# [PROBLEM]
Copy out the material below, putting "web pages" wherever "webpages" appears and changing nothing else.

# [DATA ROWS]
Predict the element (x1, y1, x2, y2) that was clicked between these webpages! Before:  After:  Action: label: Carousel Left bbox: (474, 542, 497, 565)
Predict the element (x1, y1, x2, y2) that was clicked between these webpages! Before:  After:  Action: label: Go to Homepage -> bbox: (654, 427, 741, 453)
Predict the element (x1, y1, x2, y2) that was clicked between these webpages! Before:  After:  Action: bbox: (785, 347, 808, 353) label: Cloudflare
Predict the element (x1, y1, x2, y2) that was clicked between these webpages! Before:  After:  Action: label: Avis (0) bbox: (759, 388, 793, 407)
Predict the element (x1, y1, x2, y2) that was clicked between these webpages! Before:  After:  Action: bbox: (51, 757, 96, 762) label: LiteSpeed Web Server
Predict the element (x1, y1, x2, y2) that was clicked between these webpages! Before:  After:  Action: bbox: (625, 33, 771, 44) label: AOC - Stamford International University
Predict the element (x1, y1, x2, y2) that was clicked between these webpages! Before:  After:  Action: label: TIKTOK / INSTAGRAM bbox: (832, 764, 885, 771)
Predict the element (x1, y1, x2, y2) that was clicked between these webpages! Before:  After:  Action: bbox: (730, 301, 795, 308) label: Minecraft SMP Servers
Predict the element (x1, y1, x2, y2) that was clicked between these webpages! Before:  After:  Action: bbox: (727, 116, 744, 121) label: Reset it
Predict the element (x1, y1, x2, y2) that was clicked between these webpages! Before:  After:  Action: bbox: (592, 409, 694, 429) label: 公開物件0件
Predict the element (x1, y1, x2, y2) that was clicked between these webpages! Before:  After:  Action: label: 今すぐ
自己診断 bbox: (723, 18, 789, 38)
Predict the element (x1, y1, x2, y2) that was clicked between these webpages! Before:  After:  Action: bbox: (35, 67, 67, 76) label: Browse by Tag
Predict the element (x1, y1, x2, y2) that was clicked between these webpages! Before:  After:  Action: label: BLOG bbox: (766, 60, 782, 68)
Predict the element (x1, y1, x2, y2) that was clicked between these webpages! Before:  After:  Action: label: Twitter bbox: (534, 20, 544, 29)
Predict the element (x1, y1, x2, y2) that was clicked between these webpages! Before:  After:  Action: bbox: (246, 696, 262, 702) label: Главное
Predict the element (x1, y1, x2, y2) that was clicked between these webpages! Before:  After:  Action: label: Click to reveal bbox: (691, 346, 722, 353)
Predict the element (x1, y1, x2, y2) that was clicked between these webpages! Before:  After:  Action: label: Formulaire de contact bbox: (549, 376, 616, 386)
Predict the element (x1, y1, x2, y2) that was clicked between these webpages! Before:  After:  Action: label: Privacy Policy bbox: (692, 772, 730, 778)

# [OUTPUT]
Predict the element (x1, y1, x2, y2) that was clicked between these web pages! Before:  After:  Action: label: Carousel Left bbox: (474, 542, 497, 565)
Predict the element (x1, y1, x2, y2) that was clicked between these web pages! Before:  After:  Action: label: Go to Homepage -> bbox: (654, 427, 741, 453)
Predict the element (x1, y1, x2, y2) that was clicked between these web pages! Before:  After:  Action: bbox: (785, 347, 808, 353) label: Cloudflare
Predict the element (x1, y1, x2, y2) that was clicked between these web pages! Before:  After:  Action: label: Avis (0) bbox: (759, 388, 793, 407)
Predict the element (x1, y1, x2, y2) that was clicked between these web pages! Before:  After:  Action: bbox: (51, 757, 96, 762) label: LiteSpeed Web Server
Predict the element (x1, y1, x2, y2) that was clicked between these web pages! Before:  After:  Action: bbox: (625, 33, 771, 44) label: AOC - Stamford International University
Predict the element (x1, y1, x2, y2) that was clicked between these web pages! Before:  After:  Action: label: TIKTOK / INSTAGRAM bbox: (832, 764, 885, 771)
Predict the element (x1, y1, x2, y2) that was clicked between these web pages! Before:  After:  Action: bbox: (730, 301, 795, 308) label: Minecraft SMP Servers
Predict the element (x1, y1, x2, y2) that was clicked between these web pages! Before:  After:  Action: bbox: (727, 116, 744, 121) label: Reset it
Predict the element (x1, y1, x2, y2) that was clicked between these web pages! Before:  After:  Action: bbox: (592, 409, 694, 429) label: 公開物件0件
Predict the element (x1, y1, x2, y2) that was clicked between these web pages! Before:  After:  Action: label: 今すぐ
自己診断 bbox: (723, 18, 789, 38)
Predict the element (x1, y1, x2, y2) that was clicked between these web pages! Before:  After:  Action: bbox: (35, 67, 67, 76) label: Browse by Tag
Predict the element (x1, y1, x2, y2) that was clicked between these web pages! Before:  After:  Action: label: BLOG bbox: (766, 60, 782, 68)
Predict the element (x1, y1, x2, y2) that was clicked between these web pages! Before:  After:  Action: label: Twitter bbox: (534, 20, 544, 29)
Predict the element (x1, y1, x2, y2) that was clicked between these web pages! Before:  After:  Action: bbox: (246, 696, 262, 702) label: Главное
Predict the element (x1, y1, x2, y2) that was clicked between these web pages! Before:  After:  Action: label: Click to reveal bbox: (691, 346, 722, 353)
Predict the element (x1, y1, x2, y2) that was clicked between these web pages! Before:  After:  Action: label: Formulaire de contact bbox: (549, 376, 616, 386)
Predict the element (x1, y1, x2, y2) that was clicked between these web pages! Before:  After:  Action: label: Privacy Policy bbox: (692, 772, 730, 778)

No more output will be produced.